_Task brief:_ Should a line in the entries below contain "will", return that line.

_Input for this task:_

++++++

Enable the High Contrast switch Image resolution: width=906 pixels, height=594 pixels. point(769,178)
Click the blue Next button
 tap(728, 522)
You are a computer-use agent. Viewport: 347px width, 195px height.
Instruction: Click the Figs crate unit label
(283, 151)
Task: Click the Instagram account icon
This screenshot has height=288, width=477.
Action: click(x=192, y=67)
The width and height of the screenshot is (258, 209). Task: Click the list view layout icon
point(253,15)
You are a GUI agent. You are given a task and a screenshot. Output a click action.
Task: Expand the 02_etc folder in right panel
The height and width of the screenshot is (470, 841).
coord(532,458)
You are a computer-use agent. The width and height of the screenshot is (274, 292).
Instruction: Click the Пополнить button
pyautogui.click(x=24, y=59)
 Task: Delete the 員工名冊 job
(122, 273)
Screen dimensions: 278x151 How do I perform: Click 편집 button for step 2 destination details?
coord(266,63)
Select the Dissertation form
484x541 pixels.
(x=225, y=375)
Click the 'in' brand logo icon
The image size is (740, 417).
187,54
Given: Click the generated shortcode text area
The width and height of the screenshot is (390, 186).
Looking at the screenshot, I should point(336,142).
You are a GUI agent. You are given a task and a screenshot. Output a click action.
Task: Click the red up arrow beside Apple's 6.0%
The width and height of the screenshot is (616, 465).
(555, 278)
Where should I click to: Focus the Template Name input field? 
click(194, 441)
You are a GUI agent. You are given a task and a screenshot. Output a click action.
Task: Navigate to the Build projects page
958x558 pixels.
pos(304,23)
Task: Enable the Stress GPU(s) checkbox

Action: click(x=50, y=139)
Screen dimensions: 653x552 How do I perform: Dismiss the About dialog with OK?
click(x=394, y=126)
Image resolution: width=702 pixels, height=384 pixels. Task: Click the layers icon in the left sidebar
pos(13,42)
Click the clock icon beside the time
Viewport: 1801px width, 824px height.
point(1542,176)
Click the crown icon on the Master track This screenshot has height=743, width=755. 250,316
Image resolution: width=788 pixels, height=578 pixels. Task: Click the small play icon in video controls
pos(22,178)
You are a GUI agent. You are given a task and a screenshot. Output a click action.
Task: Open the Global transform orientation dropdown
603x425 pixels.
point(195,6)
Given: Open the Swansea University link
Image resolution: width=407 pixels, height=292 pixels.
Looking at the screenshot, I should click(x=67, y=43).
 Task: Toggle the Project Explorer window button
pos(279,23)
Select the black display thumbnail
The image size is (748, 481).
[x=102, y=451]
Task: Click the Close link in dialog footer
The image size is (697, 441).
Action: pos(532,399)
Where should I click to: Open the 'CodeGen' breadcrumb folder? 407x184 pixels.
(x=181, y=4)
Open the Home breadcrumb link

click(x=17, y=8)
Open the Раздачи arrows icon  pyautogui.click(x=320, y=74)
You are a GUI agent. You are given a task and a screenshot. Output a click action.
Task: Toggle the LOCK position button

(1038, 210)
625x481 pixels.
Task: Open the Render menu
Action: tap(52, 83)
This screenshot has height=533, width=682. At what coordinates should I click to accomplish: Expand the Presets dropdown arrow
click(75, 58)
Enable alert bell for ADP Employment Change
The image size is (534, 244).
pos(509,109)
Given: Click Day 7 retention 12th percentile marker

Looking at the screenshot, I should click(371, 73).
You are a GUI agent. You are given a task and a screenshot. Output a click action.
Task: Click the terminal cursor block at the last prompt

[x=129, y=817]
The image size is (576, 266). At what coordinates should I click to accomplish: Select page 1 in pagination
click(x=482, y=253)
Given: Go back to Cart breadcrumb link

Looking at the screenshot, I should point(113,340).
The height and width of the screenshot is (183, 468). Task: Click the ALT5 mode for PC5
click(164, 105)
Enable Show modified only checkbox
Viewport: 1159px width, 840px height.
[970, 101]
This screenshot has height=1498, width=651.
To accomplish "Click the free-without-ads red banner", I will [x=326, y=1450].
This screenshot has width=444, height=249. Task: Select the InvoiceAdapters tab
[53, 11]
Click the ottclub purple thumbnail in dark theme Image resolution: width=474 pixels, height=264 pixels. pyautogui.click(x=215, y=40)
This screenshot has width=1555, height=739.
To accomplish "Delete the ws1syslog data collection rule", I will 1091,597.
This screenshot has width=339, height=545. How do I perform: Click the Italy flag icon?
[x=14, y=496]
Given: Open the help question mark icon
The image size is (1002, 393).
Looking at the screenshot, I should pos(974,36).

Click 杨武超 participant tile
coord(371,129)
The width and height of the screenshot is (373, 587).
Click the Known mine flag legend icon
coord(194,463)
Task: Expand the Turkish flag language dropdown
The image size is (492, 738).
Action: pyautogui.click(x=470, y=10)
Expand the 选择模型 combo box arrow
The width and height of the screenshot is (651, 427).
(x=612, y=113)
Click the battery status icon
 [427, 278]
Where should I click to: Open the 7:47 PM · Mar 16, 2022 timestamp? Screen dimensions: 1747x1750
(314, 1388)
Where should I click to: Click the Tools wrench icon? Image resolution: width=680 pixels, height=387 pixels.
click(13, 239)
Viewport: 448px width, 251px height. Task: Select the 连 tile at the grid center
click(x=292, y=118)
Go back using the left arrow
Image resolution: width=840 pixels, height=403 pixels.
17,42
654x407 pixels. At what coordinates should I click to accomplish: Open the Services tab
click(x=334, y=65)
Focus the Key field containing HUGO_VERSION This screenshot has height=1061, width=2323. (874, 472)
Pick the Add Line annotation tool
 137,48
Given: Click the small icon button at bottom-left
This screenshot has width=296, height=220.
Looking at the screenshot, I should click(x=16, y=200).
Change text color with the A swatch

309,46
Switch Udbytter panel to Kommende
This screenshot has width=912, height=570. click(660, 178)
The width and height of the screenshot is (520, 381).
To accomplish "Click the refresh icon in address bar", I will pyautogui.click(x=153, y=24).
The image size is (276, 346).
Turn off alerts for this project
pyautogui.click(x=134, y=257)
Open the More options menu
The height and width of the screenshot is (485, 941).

++++++

_Solution to the problem:_
To accomplish "Click the free-without-ads red banner", I will [x=326, y=1450].
To accomplish "Delete the ws1syslog data collection rule", I will 1091,597.
To accomplish "Click the refresh icon in address bar", I will pyautogui.click(x=153, y=24).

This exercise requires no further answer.